La lettre
Mesdames, Messieurs les députés européens,
Vous allez être amenés à voter en plénière la semaine prochaine sur le
projet de règlement de mise en œuvre de la coopération renforcée dans
le domaine de la création d’une protection unitaire par brevet.
Si le principe du brevet unitaire n’est pas problématique en lui-même,
la proposition actuellement débattue pose de nombreuses difficultés,
tant du point de vue de son applicabilité juridique que de ses
conséquences potentiellement désastreuses pour l’innovation.
Le texte actuel est porteur d’insécurité juridique pour les
entreprises. En mars 2011, la Cour de Justice européenne a retoqué le
projet initial pour incompatibilité avec les traités. La réécriture
par la Commission européenne a été très partielle, et la conformité du
texte actuel avec le droit communautaire est toujours sujette à
caution.
Au-delà de la question de l’insécurité juridique pour les entreprises
l’organisation même de la cour unifiée des brevets interpelle. En
effet, la cour unifiée serait composée de juges « spécialisés » sans
appel ni recours à un tribunal indépendant. Un système de ce type –
qui n’existe pour aucun autre droit en Europe – risque d’entraîner la
mise en place d’une bulle dans laquelle un seul petit groupe de
spécialistes des brevet serait à la fois juge et partie, au détriment
de l’intérêt général et sans intervention de contrepouvoirs.
Le texte devrait encourager une politique de l’innovation forte, et
remettre le leadership politique sur la question des brevets. Il
faudrait notamment reprendre en main le droit matériel des brevets
pour une politique industrielle, exclure explicitement du champ de la
brevetabilité ce qui ne relève pas du droit des brevets, comme les
logiciels, pour assurer la sécurité juridique des entreprises
européennes innovante.
Vous trouverez à l’adresse suivante notre analyse détaillée des
nombreux défauts et problèmes posés par le texte actuel.
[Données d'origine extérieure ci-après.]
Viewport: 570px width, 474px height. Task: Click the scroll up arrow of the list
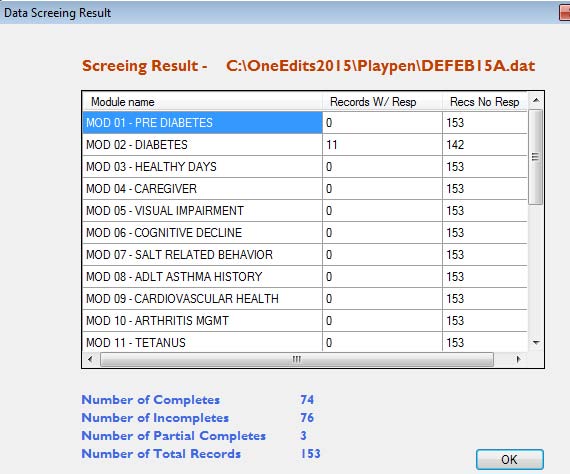coord(536,100)
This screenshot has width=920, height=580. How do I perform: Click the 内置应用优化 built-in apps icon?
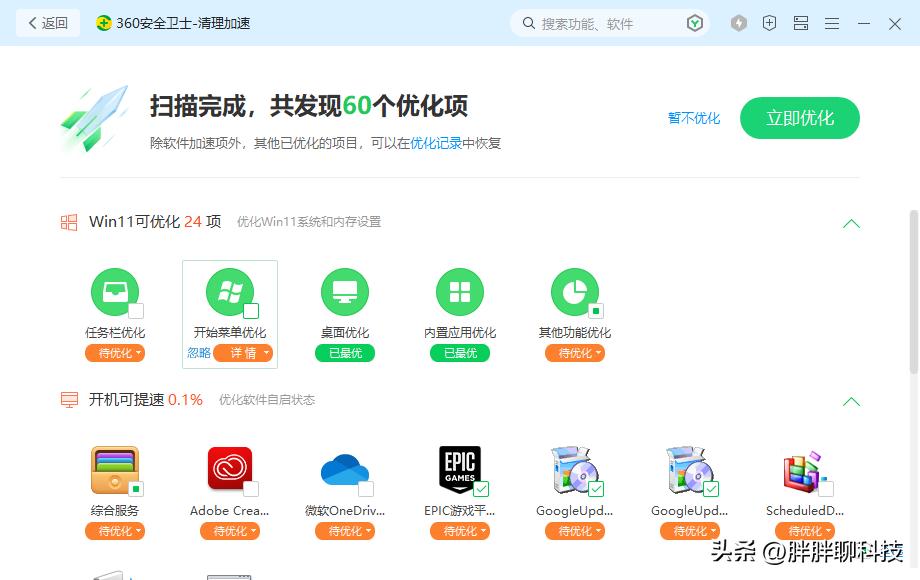tap(459, 291)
Des amendements déposés au texte permettent de corriger ces
défauts. Je vous recommande d’adopter les amendements 52 à 67, en
particulier les amendements 52, 53 et 54, qui assure la sécurité
juridique du règlement et apporter une solution au problème politique
de la gouvernance du système européen des brevets, ainsi que
l’amendement 57 qui exclurait clairement les logiciels de la
brevetabilité. Dans l’éventualité où ces amendements ne seraient pas
adoptés, je vous recommande de rejeter la proposition. Pour le détail
de notre analyse :
https://www.brevet-unitaire.eu/fr/content/recommandations-de-vote-pour-les-amendements-de-plénière
Je me tiens à votre disposition pour toute information complémentaire
et je vous prie d’agréer l’expression de ma haute considération.